Description
Description of the problem
During GCPC, one of our judgehosts got stuck in a deadlock and stopped judging submissions.
Your environment
DOMjudge version: b32fc5c8c5a84160e6e26203228fbbe1ec8444e9
with 028995f9c00e7897ec863283986ef995661e38b9
cherry-picked on top of that
Operating system / Linux distribution and version: Debian GNU/Linux 12 (bookworm), 6.1.0-27-amd64
Webserver: nginx/1.22.1
Steps to reproduce
We don't have a reproducer. Probably timing-dependent
Expected behaviour
Judgehost should judge submission and continue judging afterwards.
Actual behaviour
Judgehost stops judging and the web interface shows a warning.
Any other information that you want to share?
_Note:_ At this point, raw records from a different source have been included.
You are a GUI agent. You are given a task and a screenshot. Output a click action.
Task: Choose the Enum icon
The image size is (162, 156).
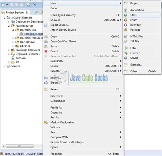(x=125, y=20)
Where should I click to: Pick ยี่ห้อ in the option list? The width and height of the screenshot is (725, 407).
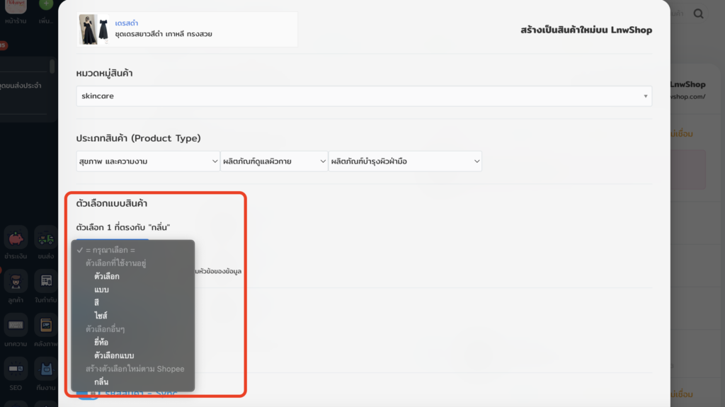101,342
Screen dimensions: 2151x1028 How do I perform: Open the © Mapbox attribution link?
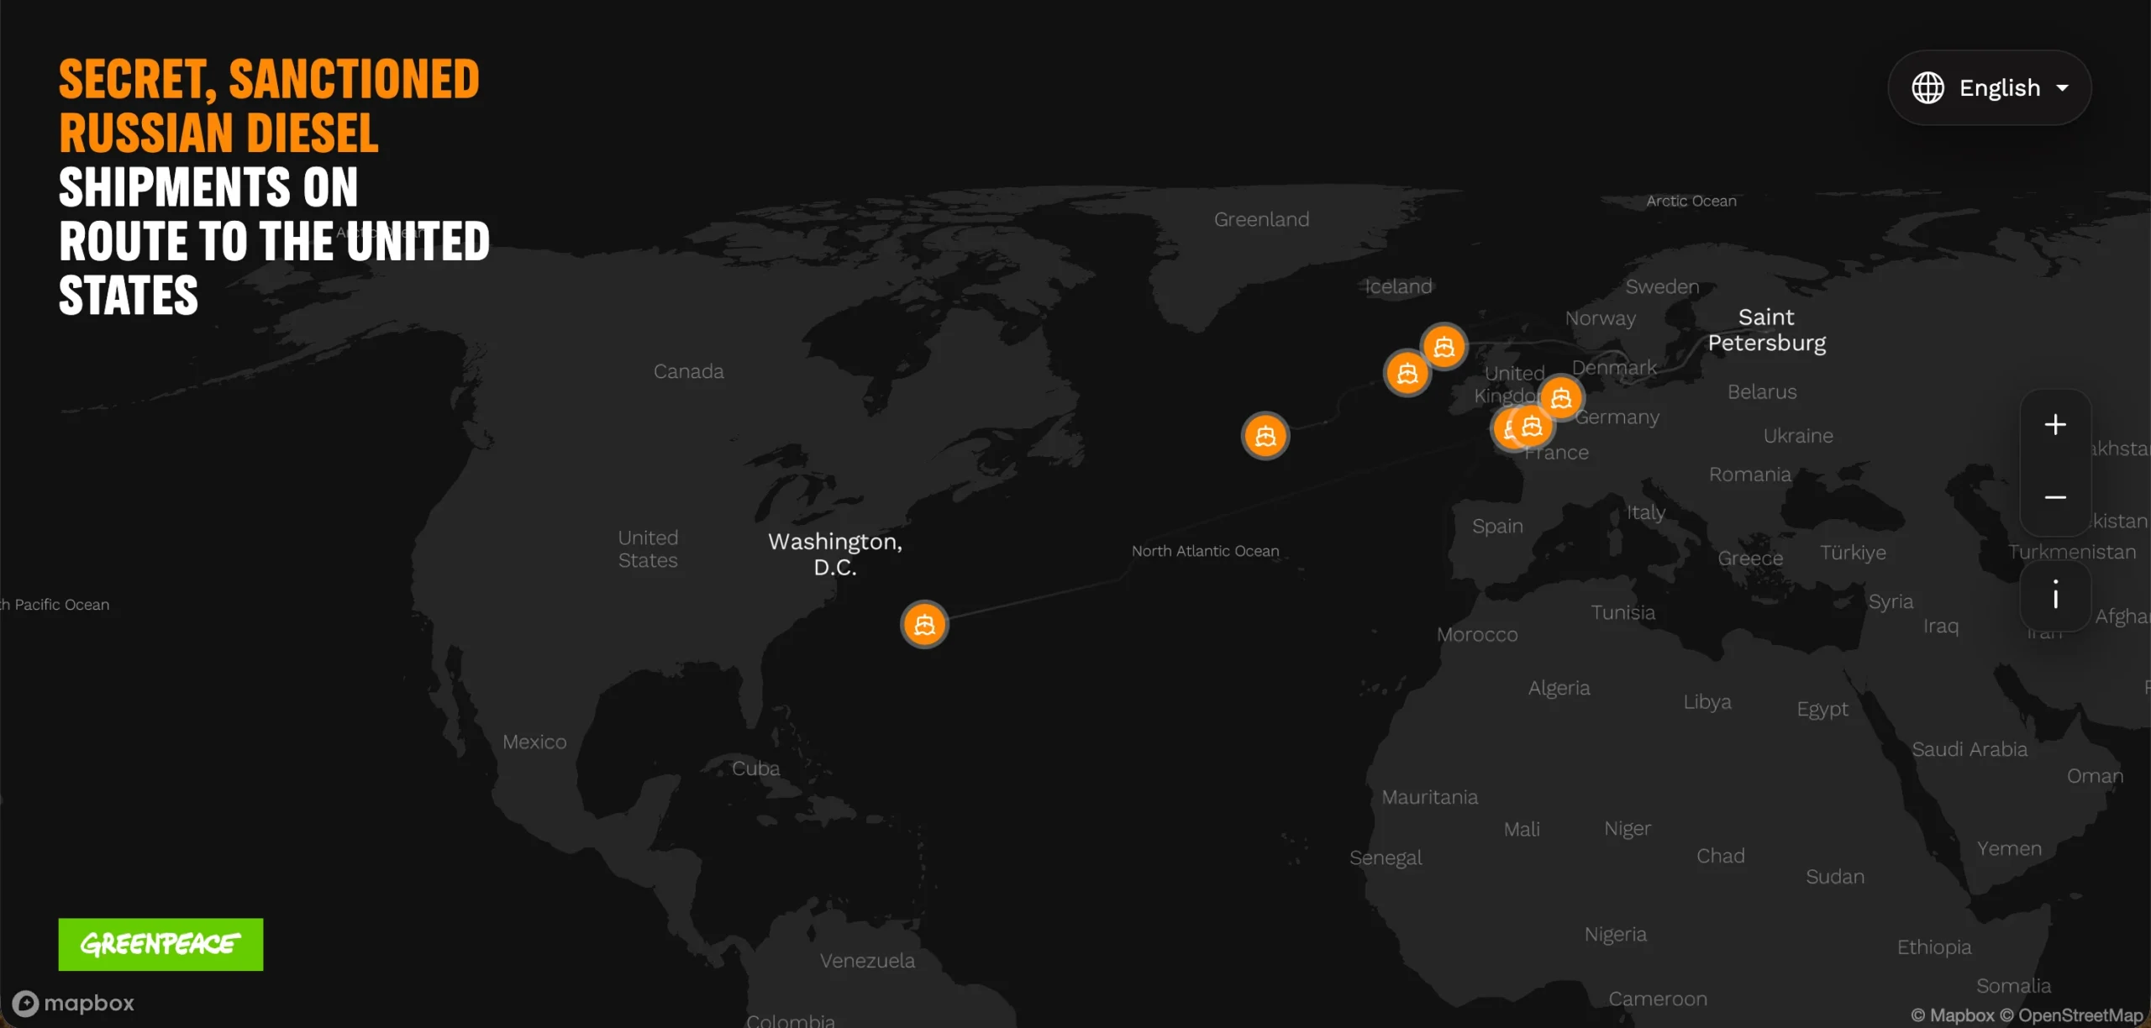(x=1952, y=1015)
Here's a stacktrace from the runguard process:
(gdb) bt
#0 0x00007fa4dc0a50d6 in __lll_lock_wait_private () from target:/lib/x86_64-linux-gnu/libc.so.6
#1 0x00007fa4dc07da45 in ?? () from target:/lib/x86_64-linux-gnu/libc.so.6
#2 0x00007fa4dc135a7f in __fprintf_chk () from target:/lib/x86_64-linux-gnu/libc.so.6
#3 0x000055cc552c6621 in fprintf (__fmt=0x55cc552cb004 "%s: warning: ", __stream=<optimized out>) at /usr/include/x86_64-linux-gnu/bits/stdio2.h:79
#4 warning (format=format@entry=0x55cc552cbc08 "timelimit exceeded (hard wall time): aborting command") at runguard.cc:203
#5 0x000055cc552c6d8d in terminate (sig=14) at runguard.cc:693
#6 <signal handler called>
#7 0x00007fa4dc07d9ff in ?? () from target:/lib/x86_64-linux-gnu/libc.so.6
#8 0x00007fa4dc135a7f in __fprintf_chk () from target:/lib/x86_64-linux-gnu/libc.so.6
#9 0x000055cc552c6621 in fprintf (__fmt=0x55cc552cb004 "%s: warning: ", __stream=<optimized out>) at /usr/include/x86_64-linux-gnu/bits/stdio2.h:79
#10 warning (format=format@entry=0x55cc552ccf28 "timelimit exceeded (hard cpu time)") at runguard.cc:203
#11 0x000055cc552c62c1 in main (argc=<optimized out>, argv=<optimized out>) at runguard.cc:1517
It seems like the signal handler terminate()
for SIGALRM
called fprintf()
(via warning()
) at the same time as the main function. fprintf seems to use locking, and since the signal handler blocks the execution of main, the lock is never released and the process is stuck.
I think fixing this would require (at least) removing all output from the signal handler.